バン・シヒョク:最近、多くの曲が聞き手のために道筋を示しているが、魂が入っていない気がする。ここがリフレインで、ここで楽しんで、またここは繰り返し、このような形で作られた曲には感情が乗らない。だけど、このような案内をしないと、ヒットすることは難しい。もう意外性のある音楽が成功することは難しくなった。このような状況で人々の反応を考えながら、曲に誠意を込めることはとても難しい。だから僕は自分が感動できる音楽を作ってみたい。「私の耳にキャンディ」も市場分析は予めしておいて、曲を書く時は自分の感情の通り思いのままに作った。

「今、韓国の音楽産業は後期資本主義である」


―創作の問題はどう思っているのか。この頃、盗作も頻繁に起こっている。

バン・シヒョク:とりあえず盗作は絶対的に親告罪で、当事者との問題だと言いたい。当事者がお互いに盗作かそうでないかに対して、認めて合意するべき問題だ。これ以上、十二音で出すことができる音がないとは言えなくもないけど、音楽市場自体から類似の音がたくさん出るしかない状態ではある。特に1990年代以降のマーケティング中心の音楽がお金になるということが分かってから、音楽全体が時期ごとに似たり寄ったりなものに変わってきている。ビルボードでさえそうだ。この時代に作られた音楽は似ていると言わざるをえない部分がある。そして現代にくるほど音楽を作る時、数多くのパターンが存在する。クラシックの時代にも類似のテーマを展開していると、似てくる場合が多かった。盗作問題はこのような部分を総合的に考えて、音楽だけの独創的な部分を他のミュージシャンが真似する時、盗作に対する問題が提起できると思う。

―会社を経営する立場から、大衆性とやりたい音楽の間で葛藤はないか。

バン・シヒョク:2、3年間事業をしながら感じたのは、失敗するのは当たり前だということだ。反応が良くないことを恐れていては成功することもできない。だからあまり気にしないようにしている。僕たちの会社はマーケティングチームが3、4ヶ月前に市場調査を終わらせ、その予想が出たら、その範囲内でやりたいことを試みる。そのようにしてもダメだったら、「まだ1、2枚ダメになったぐらいなら僕がカバーできるから、一生懸命に頑張ろう」と励ます。だから、事業と作曲家の本能が矛盾することはない。僕がしたいことをしながら、人々に耳を傾ければ良いと思う。

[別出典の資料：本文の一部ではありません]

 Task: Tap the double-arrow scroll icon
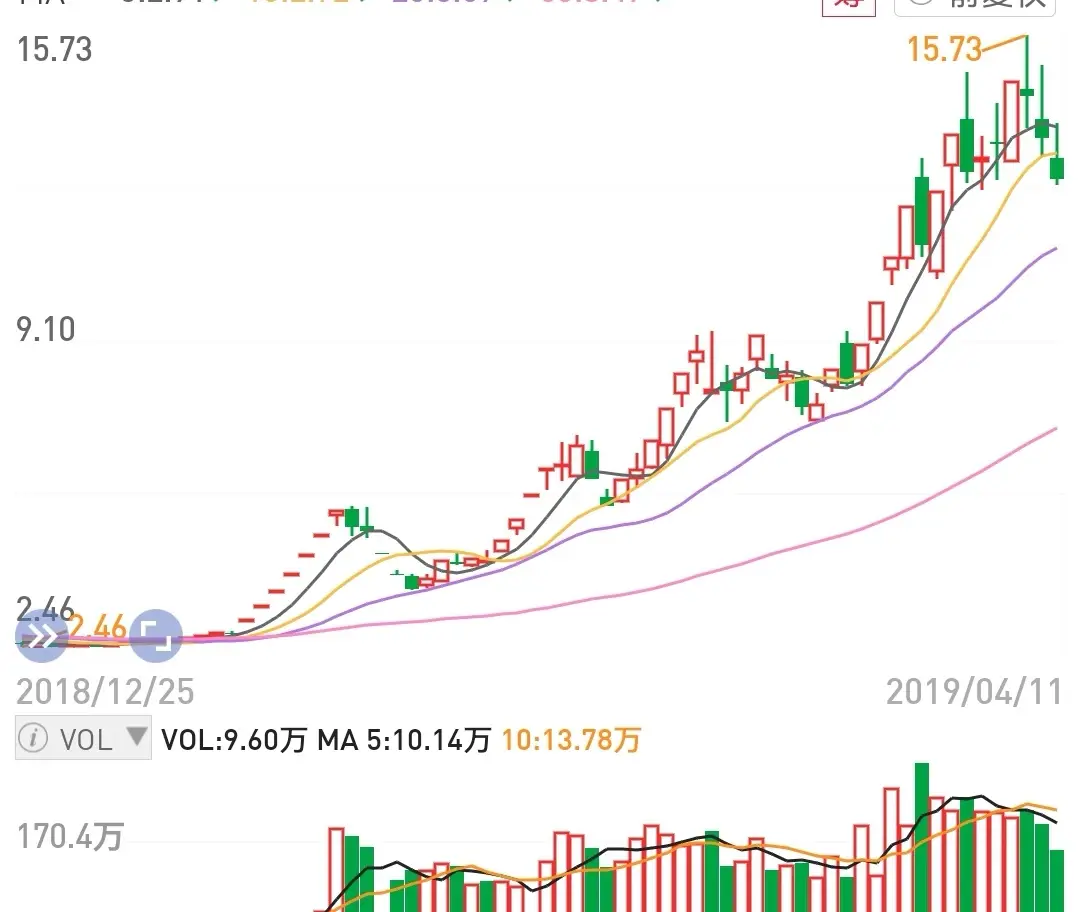(42, 636)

―最近の音楽業界はいくつかの大手会社の市場占有率が独占状態に近いほど高い。後発走者として参入した立場で、どんな部分が難しいのか。

バン・シヒョク:今、韓国の音楽産業は後期資本主義に入ってきたと思う。後期資本主義は市場の閉鎖性と寡占、そして新規参入に障壁がある点が特徴である。だから今、始める会社が資本を投じると言っても成長することはほとんど不可能だ。ただし、音楽産業は産業化される速度が遅いから、今の産業資本が回り始めて、それが完成されるまでに数年かかった。その間に、既に市場ができた中の代表的な企業の5つの中に入るチャンスはあると思う。だが、昔のように個人の技量を信じて、資本を投資しても、何かをすることは不可能だと思う。僕が5年前、音楽市場が最悪だった時に会社を設立したのも、ビリでもついて行くことができるかもしれないと思ったからだ。

―昨年には賞をもらいたいと言ったが、今年の望みは。

バン・シヒョク:二つある。一つは純粋に投資なしで、会社の売り上げだけでも社員にボーナスをあげられる会社になりたい(笑) 最近は大手会社も赤字を出していて音楽事業以外に視線を逸らしている状況だから。音楽ビジネスだけで成り立つ会社になりたい。そして作曲家としては「銃で撃たれたように」のような曲を作りたい。この曲のように富と名誉を与えてほしいのではなく、「その曲は斬新だった」と言われる曲を作りたい。
そしてアメリカから帰ってくるイム・ジョンヒに良い曲を作ってあげたい。彼女が昔のように歌を歌う時、オーラが見える歌手になれるようサポートしたい。